#### Exercise goal
Lines to restate from the data below: from the one containing "Hakkımızda (445, 2308)" to the one containing "Om ARMINOX (1537, 91)", both included. Give them again exactly, and only them.

Input material Start Marker

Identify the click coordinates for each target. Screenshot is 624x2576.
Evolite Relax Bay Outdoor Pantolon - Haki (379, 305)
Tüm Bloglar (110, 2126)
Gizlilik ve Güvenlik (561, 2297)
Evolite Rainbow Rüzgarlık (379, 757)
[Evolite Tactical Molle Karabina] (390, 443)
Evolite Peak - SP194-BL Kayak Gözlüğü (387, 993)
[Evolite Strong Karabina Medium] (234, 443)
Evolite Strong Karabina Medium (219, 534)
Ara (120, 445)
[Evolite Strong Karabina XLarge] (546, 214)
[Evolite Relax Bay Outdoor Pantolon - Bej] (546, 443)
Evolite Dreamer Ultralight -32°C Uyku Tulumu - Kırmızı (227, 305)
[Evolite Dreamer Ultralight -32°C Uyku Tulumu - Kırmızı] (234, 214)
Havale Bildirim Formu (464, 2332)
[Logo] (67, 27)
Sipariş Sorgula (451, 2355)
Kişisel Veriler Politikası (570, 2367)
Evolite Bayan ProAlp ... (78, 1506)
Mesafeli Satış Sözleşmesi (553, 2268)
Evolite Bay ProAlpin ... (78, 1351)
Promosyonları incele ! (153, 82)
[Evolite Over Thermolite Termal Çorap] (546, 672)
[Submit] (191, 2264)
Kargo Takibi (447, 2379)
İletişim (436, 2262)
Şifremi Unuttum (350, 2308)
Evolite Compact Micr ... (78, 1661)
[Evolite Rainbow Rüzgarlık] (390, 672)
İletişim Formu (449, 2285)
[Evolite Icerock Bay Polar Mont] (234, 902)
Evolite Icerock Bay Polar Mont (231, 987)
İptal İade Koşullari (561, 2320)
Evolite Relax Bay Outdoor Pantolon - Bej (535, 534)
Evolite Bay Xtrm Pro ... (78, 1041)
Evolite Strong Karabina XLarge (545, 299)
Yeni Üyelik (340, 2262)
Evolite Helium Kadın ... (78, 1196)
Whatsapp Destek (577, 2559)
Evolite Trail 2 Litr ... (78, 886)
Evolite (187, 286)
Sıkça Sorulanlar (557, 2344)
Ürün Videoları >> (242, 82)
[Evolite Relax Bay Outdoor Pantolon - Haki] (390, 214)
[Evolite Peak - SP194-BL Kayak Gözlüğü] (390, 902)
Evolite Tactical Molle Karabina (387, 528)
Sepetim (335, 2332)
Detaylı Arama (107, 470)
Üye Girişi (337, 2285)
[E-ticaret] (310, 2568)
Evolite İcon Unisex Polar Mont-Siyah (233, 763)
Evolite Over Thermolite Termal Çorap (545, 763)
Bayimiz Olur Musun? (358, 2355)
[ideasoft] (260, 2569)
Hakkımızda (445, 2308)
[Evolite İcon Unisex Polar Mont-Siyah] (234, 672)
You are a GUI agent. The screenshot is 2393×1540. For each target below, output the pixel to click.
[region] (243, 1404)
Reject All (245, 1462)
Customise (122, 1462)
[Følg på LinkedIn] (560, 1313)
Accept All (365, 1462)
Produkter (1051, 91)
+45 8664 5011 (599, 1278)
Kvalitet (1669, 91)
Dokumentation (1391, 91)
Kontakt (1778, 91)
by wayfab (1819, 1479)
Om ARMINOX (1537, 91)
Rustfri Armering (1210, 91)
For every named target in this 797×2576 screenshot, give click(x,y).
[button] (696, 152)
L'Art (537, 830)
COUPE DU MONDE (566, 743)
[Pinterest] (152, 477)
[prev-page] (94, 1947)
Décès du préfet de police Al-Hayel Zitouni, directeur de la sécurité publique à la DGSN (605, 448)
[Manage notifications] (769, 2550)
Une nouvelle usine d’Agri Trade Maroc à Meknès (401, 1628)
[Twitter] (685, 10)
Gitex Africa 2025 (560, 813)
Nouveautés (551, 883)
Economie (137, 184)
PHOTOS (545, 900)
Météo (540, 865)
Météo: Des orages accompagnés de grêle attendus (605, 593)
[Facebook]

Input material End Marker

#### Answer section
Hakkımızda (445, 2308)
[Evolite İcon Unisex Polar Mont-Siyah] (234, 672)
You are a GUI agent. The screenshot is 2393×1540. For each target below, output the pixel to click.
[region] (243, 1404)
Reject All (245, 1462)
Customise (122, 1462)
[Følg på LinkedIn] (560, 1313)
Accept All (365, 1462)
Produkter (1051, 91)
+45 8664 5011 (599, 1278)
Kvalitet (1669, 91)
Dokumentation (1391, 91)
Kontakt (1778, 91)
by wayfab (1819, 1479)
Om ARMINOX (1537, 91)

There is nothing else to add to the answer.